Microsoft nightmares and Linux dreams

Ever since I got this laptop (a lovely light, if a bit too big, Acer 4810T) I have struggled with the operating system. Microsoft Vista is a nightmare made real. However, until last week my gripes and Vista’s delays were never quite enough to drive me to attempt to install a new OS with which I have no experience. (I have two decades of extensive Windows use behind me, and another few years of MS OSes before that.) Last week however, Windows Explorer threw a tantrum, if I tried to send a file to the recycle bin, or to change its name the dialog box would remain open until either I rebooted the system, or Windows Explorer crashed and was restarted by the system – which happened happily often.

For the last few days I have been doing half my work running UberStudent, a Linux (Debian, Ubuntu variant) OS designed for students. I have been suing it from a USB stick, to test, but it has been a dream. Out of the box it supports Firefox with Zotero, Open Office (or if I want to get really sensible in my writing – i.e. uses styles properly and write by function more than appearance – LyX which also integrates with Zotero) and loads of other nice programs and features. It took minutes to add my other Firefox add-ons, and not long to change the look, and put the bars on the sides of my widescreen (thus giving me effectively more vertical space – widescreens are a gift to laptop designers, but a pain for users).

Three things I need were missing:

  1. a good audio editor (I did not need to download drivers for my external soundcard/preamp like I had to in Windows, in Linux such extras seem to work straight out of the box :)
  2. a way to sync my phone diary with a calendar program on the laptop
  3. Dropbox which I can’t now live without, syncing my using files to the cloud is just SO handy and such an easy backup scheme (admission of interest: this Dropbox link will get both and installing the free program will get both of us a bonus of extra storage space)
  4. BibleWorks (yes, I must try one or more of the Linux free Bible programs, but I do appreciate having the Westminster Morph Hebrew text available)

It took a wee while to learn how to get new programs in Linux, but soon I had Audacity installed, and discovered that the OS came with a utility that is on the whole better than Nokia’s phone syncing program (though I still have to discover how to get the diary syncing with Thunderbird). Dropbox also installed easily, the only tricky bit is that the folder needs a different name in Linux and in MS Vista (but that will cease being a problem once I give Vista the heave ;)  That just leaves BibleWorks, and I’m told that’s a simple install under Wine (which again comes preloaded).

I expect that with a couple of hours more playing I’ll happily be dual booting, and probably only seldom returning to the sad difficult and frustrating world of Microsoft.

4 comments on “Microsoft nightmares and Linux dreams

  1. Stephen

    What about VirtualBox? Free PC emulator developed by Sun.

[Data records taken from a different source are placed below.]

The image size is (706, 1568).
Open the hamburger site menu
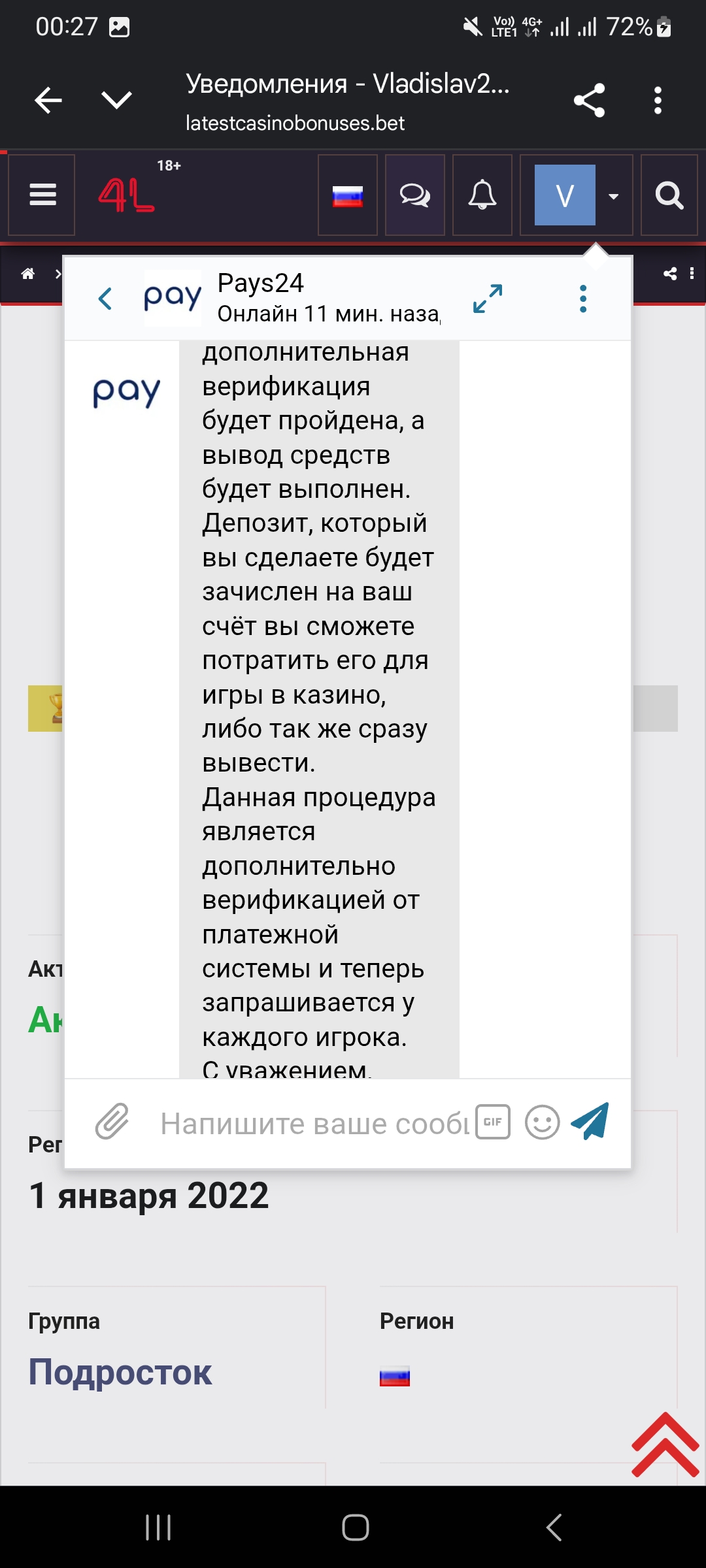[x=42, y=195]
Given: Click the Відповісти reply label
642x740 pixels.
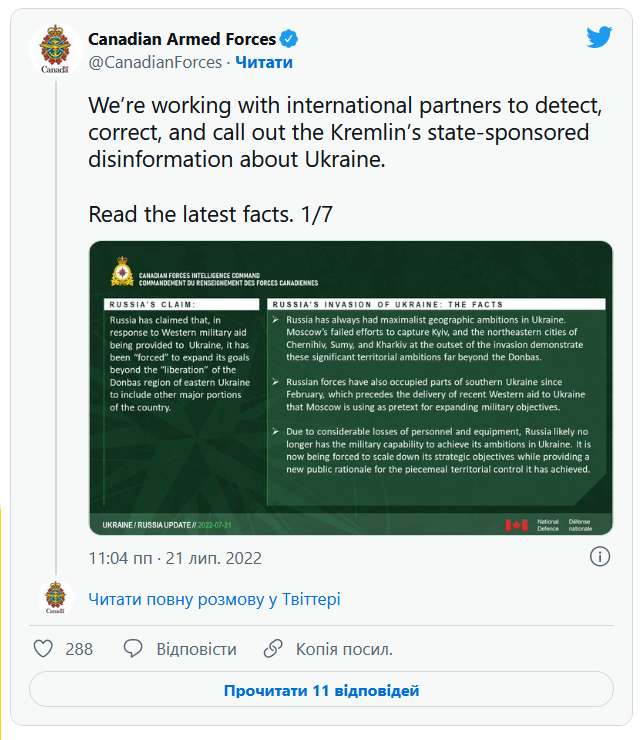Looking at the screenshot, I should tap(196, 649).
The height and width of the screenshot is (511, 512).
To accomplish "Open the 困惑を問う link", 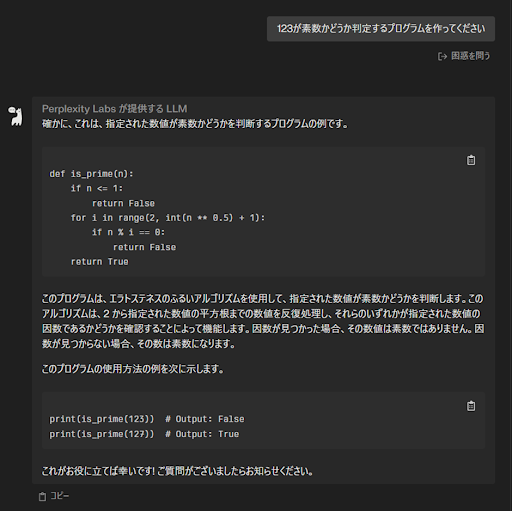I will click(464, 56).
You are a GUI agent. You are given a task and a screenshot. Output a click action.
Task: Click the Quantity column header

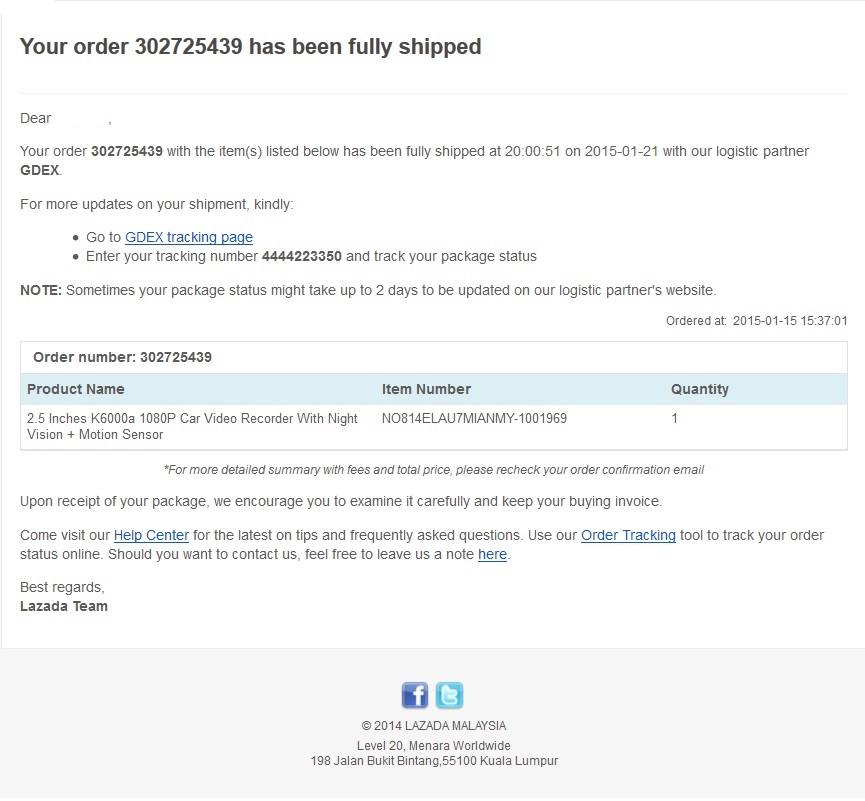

    Also, I think VMWare and Parallels make commercial equivalents. I have Parallels installed on my Mac and it runs really well.

  2. Bob MacDonald

    Vista was a disasta – but Windows 7 is quite good. We spend so much time setting up and configuring – I did next to zero setup for my netbook with Windows 7. All our staff are getting converted from XP to Windows 7 – the developers are very happy with it.

  3. Ishmael

    The true Linux nightmare is that a box will appear in the local computer store labelled “Microsoft Linux”.


    I have to agree with Bob that Vista was a bloated disaster but Windows 7 is a move in the right direction. However, one of the great things about Open Source is that you do have choices — if Linux works for you, then go with it!

  4. tim

    At the moment this distro is working fine, more or less straight out of the “box”, with far far less installing of programs and tweaking of OS than I am used to, even in XP. I’m a minimalist in terms of what I want the OS to do for me, and I’m enjoying having several of the main programs already built in. Able to start work almost without having to install anything. BibleWorks is the main thing, and sorting the diary another (I’m nervous of the diary sync because that has been such a painful experience in MS OSes since my last Palm died.)